The anti-tumour activity of PG545 in the orthotopic HCC model Hep3b2.1-7 can be enhanced by addition of sorafenib and exhibits favourable PK profiles in blood and tumour tissue. (A) Efficacy of PG545 when administered at 20 mg kg⁻¹ twice-weekly. (B) Efficacy of PG545 alone and in combination with sorafenib, when administered using a loading dose of 20 mg kg⁻¹ followed by a twice-weekly maintenance dose of 10 mg kg⁻¹. (C) Actual and estimated mean concentration vs time curve data for [³H]-PG545 in blood following administration of three bolus doses of [³H]-PG545 at 20 mg kg⁻¹ at 96 h intervals. (D) Actual and estimated mean concentration vs time curve data in tumour tissue of mice treated with three doses of [³H-PG545] at 20 mg kg⁻¹, 96 h apart. ^*P<0.05 vs vehicle control (unpaired t-test or ANOVA followed by Dunnett's test).

Figure 4

PG545 significantly inhibits solid tumour progression in (A) breast (MDA-MB-231), (B) prostate (PC3), (C) liver (HepG2) and (D) head and neck (Cal27) cancer models. Treatment commenced once tumours reached 100–200 mm³. ^*P<0.05 vs vehicle control, ^**P<0.01 vs vehicle control (repeated measures ANOVA followed by Dunnett's post hoc test, n=8–10 per group depending on study). TGI values are also shown.

Figure 5

PG545 significantly inhibits metastases in the B16 experimental metastasis model for melanoma and the spontaneous metastasis model HT-29 (colon). (A) PG545 administered on days indicated either before or after tumour cell inoculation (Day 0) reduced metastatic development in the lungs of mice in the B16 model. (B) PG545 treatment once-weekly over 8 weeks completely prevented metastasis to the liver in the HT-29 model. (C) PG545 treatment once-weekly over 8 weeks significantly reduced metastasis to the colon in the HT-29 model.
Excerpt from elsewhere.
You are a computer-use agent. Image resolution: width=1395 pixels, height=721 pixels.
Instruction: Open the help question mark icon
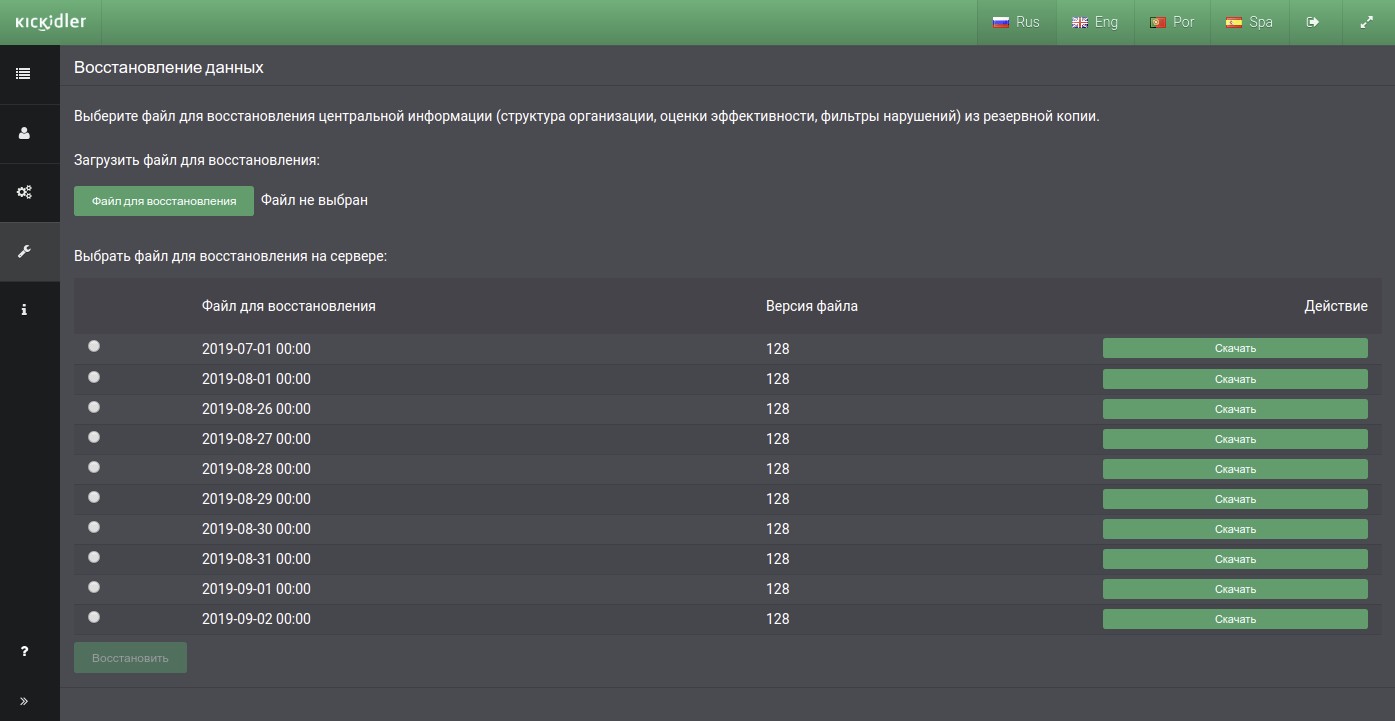click(x=23, y=652)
Data are presented as mean number of lung, liver or colon metastases with s.e. ^*P<0.05, ^**P<0.01 vs vehicle control (one-way ANOVA followed by Dunnett's test for B16 model or t-test for HT-29 model).

Figure 6

PG545 significantly inhibits solid tumour progression and spontaneous metastasis in the Lewis Lung Carcinoma model (LL/2). (A) PG545 treatment once-weekly (total 3 weeks) significantly inhibited solid tumour growth. (B) Either a single injection or weekly dosing inhibited metastasis, which was significant in the 20 mg kg⁻¹ 1 × week group and the 40 mg kg⁻¹ single dose group, whereas sorafenib had no effect on metastasis. Data are presented as mean number of lung metastases with s.e. (C) PG545 plasma concentration vs time curves following a once-weekly dose of PG545 in week 1 and week 2. ^*P<0.05 vs vehicle control (one-way ANOVA followed by Holm-Sidak test or Dunnett's test).